By now there are lots of different "maturity models" for SOA - virtually every vendor and analyst has one (which isn't surprising). What is important, though, is that all of these are pointing to the same thing: most companies adopting SOA are hitting a glass ceiling they can't get beyond, regardless of which maturity model you look at.
Most are getting stuck at the same place -- at the levels of the model below where business value and alignment are anticipated.
What's causing this? Here's my take on it...
Fundamentally these organizations are treating building SOA services the same way they treated building applications: As a product delivery. That is, you roll out a service, and at a later date (6, 9, 12 months later) you roll out the next version, and the software development lifecycle continues.
The issue is that these organizations are getting confused about what the "S" in SOA means. It doesn't mean "service" as in "SOAP interface" or "web service" or "technical service"; it means "service" as in "customer service" or "service industry" or "software as a service".
If you only take away one thing from this blog its that in SOA you don't build services, you deliver services.
This is the difference between Siebel and salesforce.com. Product delivery is very different from service delivery. To break through the SOA glass ceiling requires that an IT organization change it's culture from a construction culture to a delivery culture. Unfortunately IT organizations are used to building applications for the business, shipping them, and going on to the next (typically) unrelated thing to build. This is, no doubt, a hard change and not every organization is going to be able to make the change.
The organizations that are first breaking through the glass ceiling of SOA are ones that already have a service delivery culture; Whether it's information service providers like Standard & Poors, or travel service provides like Starwood Hotels they have one thing in common - delivering services is in their blood and so more easily filters down into IT.

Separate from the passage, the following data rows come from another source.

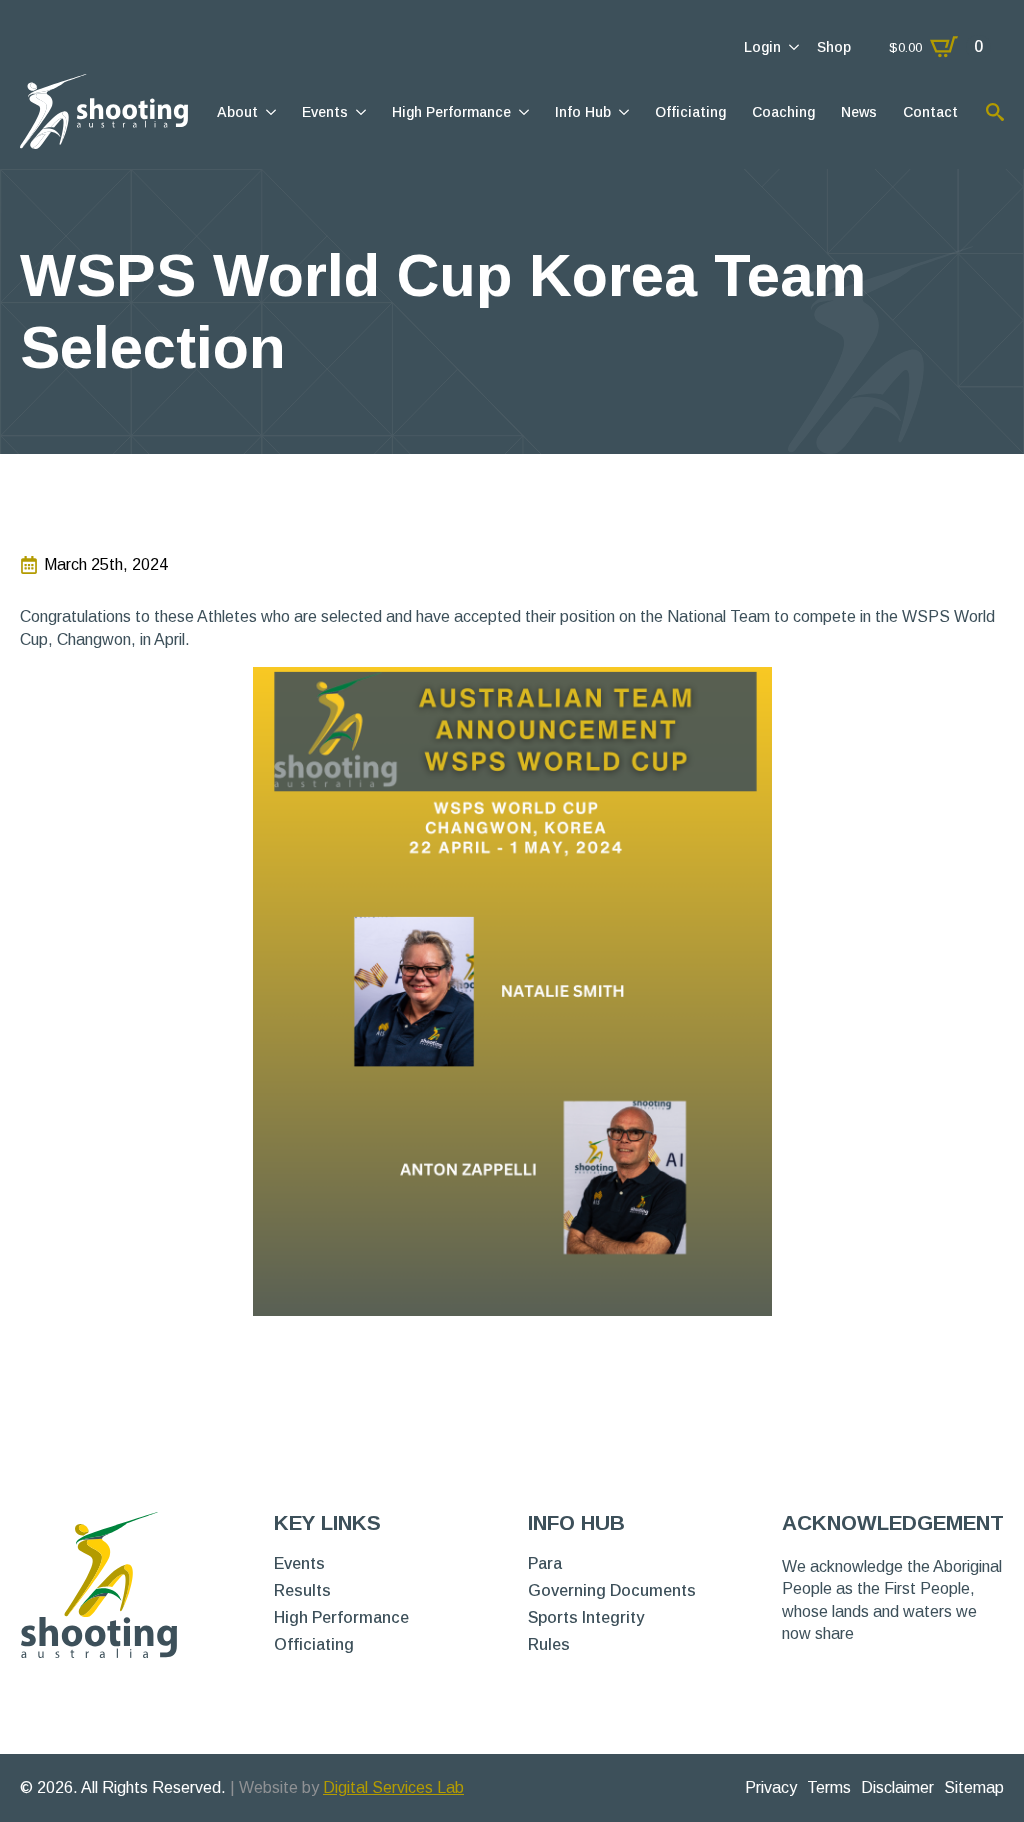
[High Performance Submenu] (522, 112)
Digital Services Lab (393, 1787)
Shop (834, 47)
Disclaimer (897, 1787)
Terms (829, 1787)
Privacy (771, 1787)
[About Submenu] (269, 112)
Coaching (783, 112)
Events (325, 112)
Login (762, 47)
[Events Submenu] (359, 112)
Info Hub (583, 112)
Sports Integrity (586, 1618)
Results (302, 1591)
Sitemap (974, 1787)
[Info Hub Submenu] (622, 112)
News (859, 112)
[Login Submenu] (792, 47)
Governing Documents (612, 1591)
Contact (930, 112)
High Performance (451, 112)
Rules (549, 1645)
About (237, 112)
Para (545, 1564)
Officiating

To raise awareness of this, I think we as an industry, need to coin a new term like "service as a service" because it's the industry that created the confusion in the first place by misusing the term service, so it's up to us to fix the problem we created. But we must go further: The "software development lifecycle" is already well defined, but we need to define what makes the "service delivery lifecycle" different (and it's definitely not just the same SDLC on a smaller scale).